Diabetes Prevention Program Outcomes Study (DPPOS)
Number of Subjects in Study Archive: 2665
Study Design: Cohort
Conditions: Diabetes Mellitus, Type 2, Prediabetic State
Duration: 2002 – Ongoing
# Recruitment Centers: 26
Treatment: Behavioral Training, Metformin
Available Genotype Data: No
Image Summary: No
Transplant Type: None
Does it have dialysis patients: No
Clinical Trials URL: http://www.clinicaltrials.gov/show/NCT00038727
The Diabetes Prevention Program (DPP) was a multicenter trial examining the ability of an intensive lifestyle program or treatment with metformin to prevent or delay the development of type 2 diabetes in high risk individuals with prediabetes. The DPP study showed that both interventions reduced the incidence of diabetes in participants, compared with placebo; the lifestyle intervention proved more effective than metformin in preventing the onset of diabetes. The Diabetes Prevention Program Outcomes Study (DPPOS) is the long-term follow-up of the original DPP study. The DPPOS study sought to evaluate the effects of the interventions on the further development of diabetes and diabetes complications, including retinopathy, microangiopathy, and cardiovascular disease.
All active DPP participants were eligible for continued follow-up, and 88% of DPP participants enrolled in DPPOS (910 participants from the lifestyle, 924 from the metformin, and 932 from the original placebo groups). On the basis of the benefits from the intensive lifestyle intervention in the DPP, all three groups were offered group-implemented lifestyle intervention. Placebo was discontinued in the placebo group, metformin treatment was continued in the original metformin group, with participants unmasked to assignment, and the original lifestyle intervention group was offered additional lifestyle support. Comprehensive annual and semi-annual assessments similar to those done in the DPP study continued in DPPOS and included physical measurements, medical history updates, adverse event assessment, medication adherence and dispensing, questionnaires, and an annual oral glucose tolerance test (OGTT). OGTTs were discontinued after a confirmed diagnosis of diabetes.
The study found that prevention or delay of diabetes with lifestyle intervention or metformin can persist for at least 10 years; the cumulative incidence of diabetes remained lowest in the lifestyle group.
Data collected after the final DPP Bridge visits in 2002 through January 2014 are available from the Repository.

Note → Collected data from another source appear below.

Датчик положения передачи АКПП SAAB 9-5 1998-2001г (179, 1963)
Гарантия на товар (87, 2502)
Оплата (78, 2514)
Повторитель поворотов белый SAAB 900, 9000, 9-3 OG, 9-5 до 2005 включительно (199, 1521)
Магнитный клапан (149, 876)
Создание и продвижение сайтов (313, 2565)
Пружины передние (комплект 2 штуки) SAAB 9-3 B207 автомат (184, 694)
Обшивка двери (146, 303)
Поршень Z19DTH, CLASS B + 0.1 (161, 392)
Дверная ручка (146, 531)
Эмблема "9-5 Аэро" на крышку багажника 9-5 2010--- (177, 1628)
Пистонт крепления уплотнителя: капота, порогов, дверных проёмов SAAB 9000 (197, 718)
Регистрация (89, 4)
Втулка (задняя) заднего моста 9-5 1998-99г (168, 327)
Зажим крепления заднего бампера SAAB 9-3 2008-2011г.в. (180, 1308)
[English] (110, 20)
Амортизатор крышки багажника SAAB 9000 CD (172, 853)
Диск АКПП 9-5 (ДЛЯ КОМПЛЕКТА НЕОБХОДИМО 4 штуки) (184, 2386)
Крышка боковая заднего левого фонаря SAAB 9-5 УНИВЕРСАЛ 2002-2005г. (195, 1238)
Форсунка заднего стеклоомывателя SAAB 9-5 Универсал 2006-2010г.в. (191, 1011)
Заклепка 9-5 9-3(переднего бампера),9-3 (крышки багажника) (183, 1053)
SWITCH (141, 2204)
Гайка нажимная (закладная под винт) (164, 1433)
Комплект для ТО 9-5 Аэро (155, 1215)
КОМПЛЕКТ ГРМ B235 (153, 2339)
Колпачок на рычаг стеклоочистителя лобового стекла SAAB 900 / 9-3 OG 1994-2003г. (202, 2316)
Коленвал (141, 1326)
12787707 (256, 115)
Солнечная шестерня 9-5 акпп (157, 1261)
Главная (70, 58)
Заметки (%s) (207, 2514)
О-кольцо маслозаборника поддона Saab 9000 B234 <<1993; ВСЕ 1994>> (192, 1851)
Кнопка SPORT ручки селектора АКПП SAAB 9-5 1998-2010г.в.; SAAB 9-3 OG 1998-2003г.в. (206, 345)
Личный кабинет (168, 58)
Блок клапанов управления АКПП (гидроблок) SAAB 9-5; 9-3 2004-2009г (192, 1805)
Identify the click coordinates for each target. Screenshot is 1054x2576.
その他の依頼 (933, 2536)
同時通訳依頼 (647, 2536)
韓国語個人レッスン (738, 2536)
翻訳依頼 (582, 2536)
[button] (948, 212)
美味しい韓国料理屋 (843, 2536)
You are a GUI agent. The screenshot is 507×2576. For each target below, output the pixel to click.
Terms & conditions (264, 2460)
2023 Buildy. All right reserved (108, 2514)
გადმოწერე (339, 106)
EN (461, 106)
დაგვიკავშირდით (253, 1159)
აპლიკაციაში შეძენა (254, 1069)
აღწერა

The objective of DPPOS was to evaluate the effects of the DPP interventions on the further development of diabetes and diabetes complications, including retinopathy,nephropathy, neuropathy, and cardiovascular disease.
The primary outcome measure of the first phase of DPPOS was development of diabetes according to American Diabetes Association criteria. The primary outcome of the second phase was the prevalence of a composite microvascular outcome. Secondary outcome measures included the development of cardiovascular disease.
All active DPP study participants were eligible for continued follow-up, including those with and without diabetes. Of the active participants at the end of the DPP study, 88% enrolled in the follow-up cohort.
The study found that prevention or delay of type 2 diabetes with lifestyle intervention or metformin in a high-risk population, as seen in the DPP study, can persist for at least 10 years. After an average of 10 years’ follow-up, intensive lifestyle changes aimed at modest weight loss reduced the rate of developing type 2 diabetes by 34%, delayed type 2 diabetes by about 4 years, and reduced cardiovascular risk factors, hemoglobin A1c, and fasting glucose when compared with placebo. Additional findings after 10 years’ follow-up showed that treatment with metformin reduced the rate of developing diabetes by 18%, delayed diabetes by 2 years, and reduced hemoglobin A1c and fasting glucose when compared with placebo.